[Opening Supplied entries section]

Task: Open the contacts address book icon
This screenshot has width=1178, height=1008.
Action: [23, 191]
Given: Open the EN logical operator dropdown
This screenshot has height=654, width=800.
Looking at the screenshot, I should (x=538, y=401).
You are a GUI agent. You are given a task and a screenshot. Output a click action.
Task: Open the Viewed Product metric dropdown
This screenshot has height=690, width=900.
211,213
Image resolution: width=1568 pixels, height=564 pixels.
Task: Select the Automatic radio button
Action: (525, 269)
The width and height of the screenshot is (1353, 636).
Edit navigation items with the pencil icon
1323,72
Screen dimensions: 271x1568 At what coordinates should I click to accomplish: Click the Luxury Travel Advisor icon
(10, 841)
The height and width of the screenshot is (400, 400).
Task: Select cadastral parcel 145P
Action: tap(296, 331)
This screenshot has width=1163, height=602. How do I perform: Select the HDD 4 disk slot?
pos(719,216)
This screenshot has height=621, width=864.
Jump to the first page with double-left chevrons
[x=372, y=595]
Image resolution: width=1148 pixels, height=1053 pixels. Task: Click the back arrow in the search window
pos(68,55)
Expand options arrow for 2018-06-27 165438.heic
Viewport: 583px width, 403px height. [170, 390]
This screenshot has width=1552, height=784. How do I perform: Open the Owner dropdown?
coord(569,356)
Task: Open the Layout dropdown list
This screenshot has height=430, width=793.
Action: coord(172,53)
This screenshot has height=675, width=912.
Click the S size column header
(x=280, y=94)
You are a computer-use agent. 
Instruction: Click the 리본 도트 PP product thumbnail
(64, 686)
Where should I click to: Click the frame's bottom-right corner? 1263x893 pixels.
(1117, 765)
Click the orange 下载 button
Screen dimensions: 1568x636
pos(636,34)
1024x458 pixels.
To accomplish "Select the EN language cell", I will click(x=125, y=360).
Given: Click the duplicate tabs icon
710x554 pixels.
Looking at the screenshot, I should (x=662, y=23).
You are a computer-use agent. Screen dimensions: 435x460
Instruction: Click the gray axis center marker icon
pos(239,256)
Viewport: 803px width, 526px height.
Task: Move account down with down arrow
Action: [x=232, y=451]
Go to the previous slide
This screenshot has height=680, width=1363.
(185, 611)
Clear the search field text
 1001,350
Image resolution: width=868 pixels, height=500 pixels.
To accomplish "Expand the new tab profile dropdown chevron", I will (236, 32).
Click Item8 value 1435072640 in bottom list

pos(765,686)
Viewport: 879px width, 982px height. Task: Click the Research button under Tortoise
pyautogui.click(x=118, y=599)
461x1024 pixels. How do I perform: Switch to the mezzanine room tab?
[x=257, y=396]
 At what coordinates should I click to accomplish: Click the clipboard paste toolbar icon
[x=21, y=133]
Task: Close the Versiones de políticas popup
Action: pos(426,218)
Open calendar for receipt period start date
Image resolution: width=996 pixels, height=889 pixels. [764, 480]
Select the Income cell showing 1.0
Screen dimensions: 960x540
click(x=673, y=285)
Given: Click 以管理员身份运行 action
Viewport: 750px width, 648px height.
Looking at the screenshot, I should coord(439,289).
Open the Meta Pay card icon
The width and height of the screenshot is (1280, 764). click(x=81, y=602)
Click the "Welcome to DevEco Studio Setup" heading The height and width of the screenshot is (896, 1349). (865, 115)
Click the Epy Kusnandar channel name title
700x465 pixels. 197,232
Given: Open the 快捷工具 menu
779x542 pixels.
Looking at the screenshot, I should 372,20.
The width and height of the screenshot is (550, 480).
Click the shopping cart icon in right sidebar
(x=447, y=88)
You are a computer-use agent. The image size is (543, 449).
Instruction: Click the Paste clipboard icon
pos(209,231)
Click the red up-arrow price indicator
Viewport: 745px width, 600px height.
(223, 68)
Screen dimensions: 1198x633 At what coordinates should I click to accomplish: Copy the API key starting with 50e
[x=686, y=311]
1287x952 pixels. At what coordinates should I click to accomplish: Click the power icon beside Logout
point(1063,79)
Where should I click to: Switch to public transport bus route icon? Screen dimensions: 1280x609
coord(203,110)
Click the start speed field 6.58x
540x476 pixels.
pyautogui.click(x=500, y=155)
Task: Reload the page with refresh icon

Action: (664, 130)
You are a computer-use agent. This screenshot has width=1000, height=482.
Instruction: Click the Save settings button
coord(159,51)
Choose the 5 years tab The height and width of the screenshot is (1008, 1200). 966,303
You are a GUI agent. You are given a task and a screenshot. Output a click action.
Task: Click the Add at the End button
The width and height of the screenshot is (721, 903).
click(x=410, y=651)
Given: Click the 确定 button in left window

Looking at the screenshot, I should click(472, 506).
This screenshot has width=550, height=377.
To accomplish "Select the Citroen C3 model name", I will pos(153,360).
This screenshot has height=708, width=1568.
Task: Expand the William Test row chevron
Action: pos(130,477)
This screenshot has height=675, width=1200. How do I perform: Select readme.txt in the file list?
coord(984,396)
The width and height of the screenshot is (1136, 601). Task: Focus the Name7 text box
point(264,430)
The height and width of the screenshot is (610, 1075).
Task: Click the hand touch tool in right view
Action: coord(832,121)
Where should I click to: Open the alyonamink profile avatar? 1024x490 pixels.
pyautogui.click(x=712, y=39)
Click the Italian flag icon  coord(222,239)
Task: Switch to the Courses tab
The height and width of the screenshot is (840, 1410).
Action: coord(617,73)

[Closing Supplied entries section]

* [Task prompt]:
Look through the data above for the string "cell" and copy every line where it appears.

* [Task result]:
To accomplish "Select the EN language cell", I will click(x=125, y=360).
Select the Income cell showing 1.0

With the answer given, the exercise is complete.